Não é de se estranhar que Bolsonaro e os militares que apoiam o seu governo de extrema-direita tenham, em relação às ditaduras do Cone Sul, o que Steve Stern chama de memória de salvação (Stern, 2009, pp. 43-72). Há um saudosismo escancarado em relação a esse período sombrio da história do nosso continente, quando os regimes autoritários em vigor inclusive se apoiavam em suas práticas repressivas, como indicam diversos estudos1. Porém, alguns atores cúmplices do modus operandi das ditaduras tiveram – nas disputas memorialísticas e na historiografia tradicional – suas atuações apresentadas de forma atenuada, menos vulneráveis a ingerências da política interna (Saraiva; Vigevani, 2014, p. 217), ou mesmo interpretadas como se fossem opositoras às políticas autoritárias dos regimes (Bueno; Cervo, 2002, pp. 398-9), como é o caso dos diplomatas brasileiros. O livro O Brasil contra a democracia: a ditadura, o golpe no Chile e a Guerra Fria na América do Sul vem para revelar, a partir do envolvimento do Itamaraty no golpe contra Salvador Allende e no apoio à ditadura de Pinochet, que essas interpretações são errôneas e devem ser revistas.
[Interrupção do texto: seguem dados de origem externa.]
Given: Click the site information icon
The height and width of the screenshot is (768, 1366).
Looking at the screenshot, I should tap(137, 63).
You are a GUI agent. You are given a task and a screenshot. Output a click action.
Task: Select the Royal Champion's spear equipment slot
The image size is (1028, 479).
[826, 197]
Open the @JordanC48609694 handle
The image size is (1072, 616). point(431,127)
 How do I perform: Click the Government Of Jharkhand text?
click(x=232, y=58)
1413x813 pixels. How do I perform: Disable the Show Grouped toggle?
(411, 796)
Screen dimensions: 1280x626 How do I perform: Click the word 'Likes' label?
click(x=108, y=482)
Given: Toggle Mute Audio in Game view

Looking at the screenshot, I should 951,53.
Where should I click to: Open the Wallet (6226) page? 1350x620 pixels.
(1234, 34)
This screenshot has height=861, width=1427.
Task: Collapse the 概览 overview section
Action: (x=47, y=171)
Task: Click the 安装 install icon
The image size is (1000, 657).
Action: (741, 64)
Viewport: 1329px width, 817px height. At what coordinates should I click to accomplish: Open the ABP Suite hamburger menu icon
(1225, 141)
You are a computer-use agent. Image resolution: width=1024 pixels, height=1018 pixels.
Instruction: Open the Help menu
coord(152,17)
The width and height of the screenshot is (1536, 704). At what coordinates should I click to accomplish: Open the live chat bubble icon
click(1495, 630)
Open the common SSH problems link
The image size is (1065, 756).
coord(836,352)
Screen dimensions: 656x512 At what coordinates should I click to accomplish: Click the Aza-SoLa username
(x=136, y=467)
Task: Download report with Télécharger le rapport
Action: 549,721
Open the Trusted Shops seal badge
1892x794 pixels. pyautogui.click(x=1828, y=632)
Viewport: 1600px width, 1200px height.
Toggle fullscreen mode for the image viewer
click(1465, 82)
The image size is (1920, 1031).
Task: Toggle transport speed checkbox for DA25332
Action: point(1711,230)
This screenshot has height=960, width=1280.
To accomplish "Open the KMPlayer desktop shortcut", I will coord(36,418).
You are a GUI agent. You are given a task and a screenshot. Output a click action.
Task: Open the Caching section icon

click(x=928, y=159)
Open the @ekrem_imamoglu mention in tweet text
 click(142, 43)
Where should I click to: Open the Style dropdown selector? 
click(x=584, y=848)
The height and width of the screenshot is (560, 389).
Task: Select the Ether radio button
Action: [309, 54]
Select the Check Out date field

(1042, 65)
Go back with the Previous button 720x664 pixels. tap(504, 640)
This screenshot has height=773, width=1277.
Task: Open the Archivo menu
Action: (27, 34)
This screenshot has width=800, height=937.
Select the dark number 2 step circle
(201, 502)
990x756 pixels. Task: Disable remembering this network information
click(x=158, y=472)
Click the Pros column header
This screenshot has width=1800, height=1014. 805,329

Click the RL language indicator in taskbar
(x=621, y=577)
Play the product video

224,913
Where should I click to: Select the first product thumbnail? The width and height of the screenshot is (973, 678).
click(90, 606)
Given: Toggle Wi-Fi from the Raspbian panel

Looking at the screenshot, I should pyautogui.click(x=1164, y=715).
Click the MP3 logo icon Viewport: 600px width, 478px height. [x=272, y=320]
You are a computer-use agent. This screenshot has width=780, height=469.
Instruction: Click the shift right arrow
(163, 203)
Utilizando farta pesquisa documental, realizada no Brasil, no Chile e nos Estados Unidos, Simon destrincha a contundente participação brasileira na derrubada da democracia chilena e nos mostra como o corpo diplomático foi essencial para que os militares brasileiros exportassem o modelo ditatorial para o restante da América do Sul. O livro conta com vinte e cinco capítulos divididos em três partes: “O Brasil contra Salvador Allende”, “O apoio ao golpe” e “Do entusiasmo à cautela”. Com uma linguagem acessível e fluida, Simon traça o caminho percorrido pelos militares e diplomatas brasileiros, com o nada surpreendente apoio do empresariado de ambos os países, de 1970, ano em que Allende foi eleito, até o ano de 1980, início do governo do ditador brasileiro João Figueiredo. Portanto, o livro se situa em um espaço temporal que, em linhas gerais, abarca a maior parte da ditadura de Emílio Garrastazú Médici e todo o período de Ernesto Geisel no Brasil, e o governo de Allende junto com os primeiros sete anos da ditadura pinochetista no Chile.
A primeira parte, “O Brasil contra Salvador Allende”, esmiuça toda a estratégia e a campanha feita pela ditadura brasileira contra o presidente socialista, que já enfrentava tentativas de golpe também pelos Estados Unidos antes mesmo de assumir a presidência. A “Cuba do Pacífico”, nome dado pela imprensa de direita brasileira ao Chile naquele momento, passou a sofrer um cerco diplomático por parte do governo do Brasil, tendo como uma das figuras centrais o embaixador brasileiro no Chile, Câmara Canto, entusiasmado anticomunista que se esforçou para ajudar na derrocada de Allende. Simon nos revela com maestria como a diplomacia brasileira vigiava os exilados no Chile, que recebeu diversos políticos, militantes e intelectuais dissidentes, e como, por meio das informações repassadas ao setor repressivo, foi responsável pelo desaparecimento e pela morte de diversos cidadãos brasileiros.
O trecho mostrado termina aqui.